■ THE TASK ■
Copy exactly, no pictures: every line from the one that contains "This screenshot has width=784, height=1547." through the end of the entries below.

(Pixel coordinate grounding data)
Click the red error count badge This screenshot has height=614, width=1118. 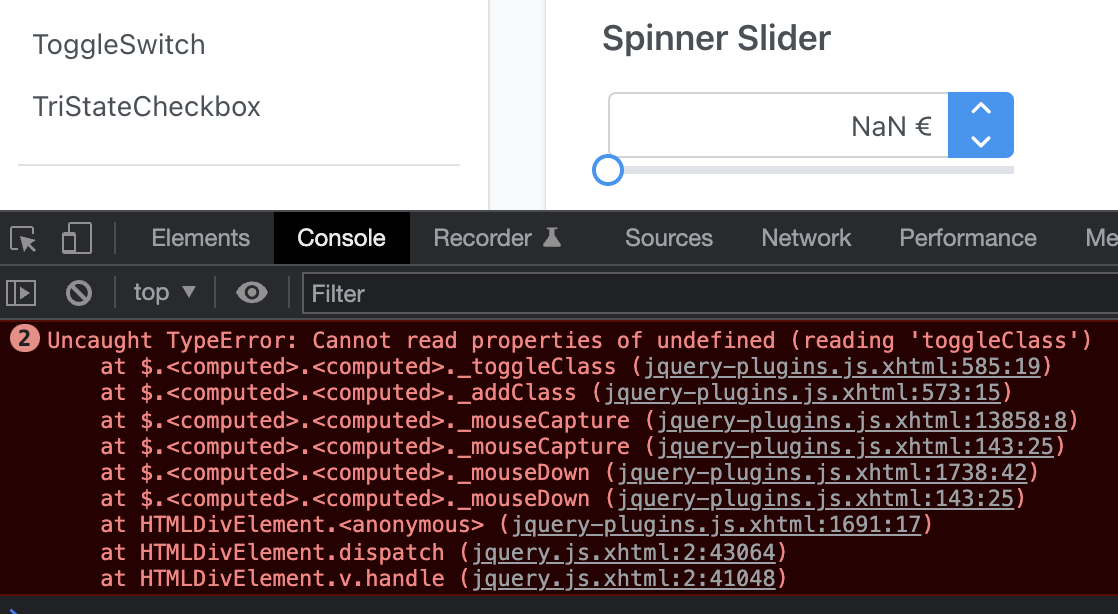coord(23,340)
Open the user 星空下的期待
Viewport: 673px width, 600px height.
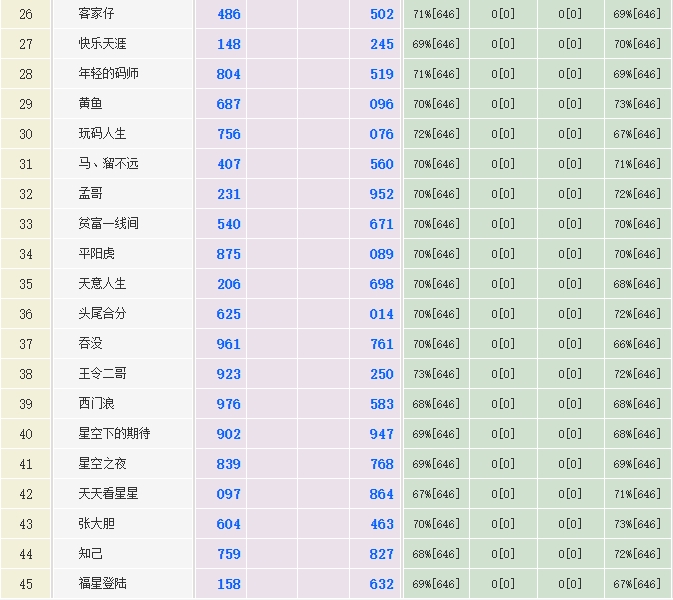pos(114,434)
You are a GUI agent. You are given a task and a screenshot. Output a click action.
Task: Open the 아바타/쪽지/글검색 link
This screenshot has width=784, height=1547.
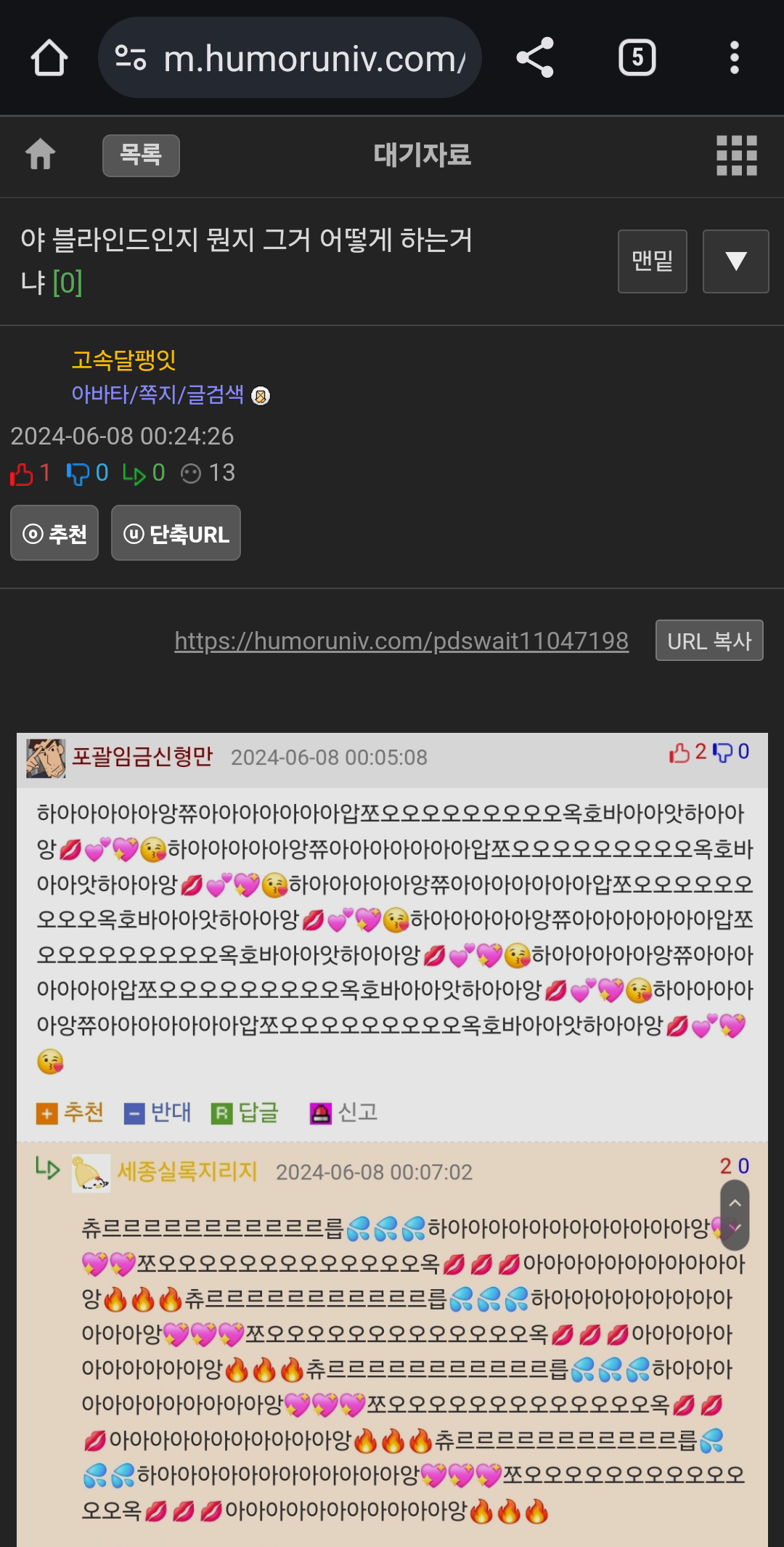point(158,394)
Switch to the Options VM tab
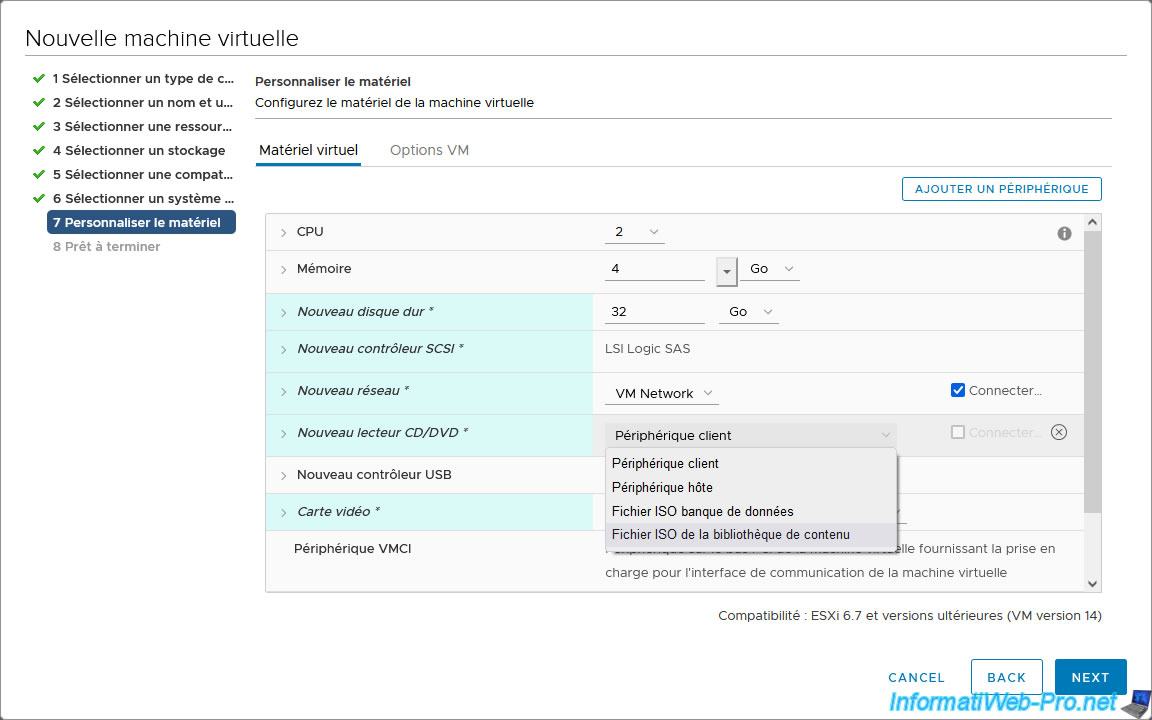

■ COMPLETED EXERCISE ■
This screenshot has width=784, height=1547.
point(158,394)
Switch to the Options VM tab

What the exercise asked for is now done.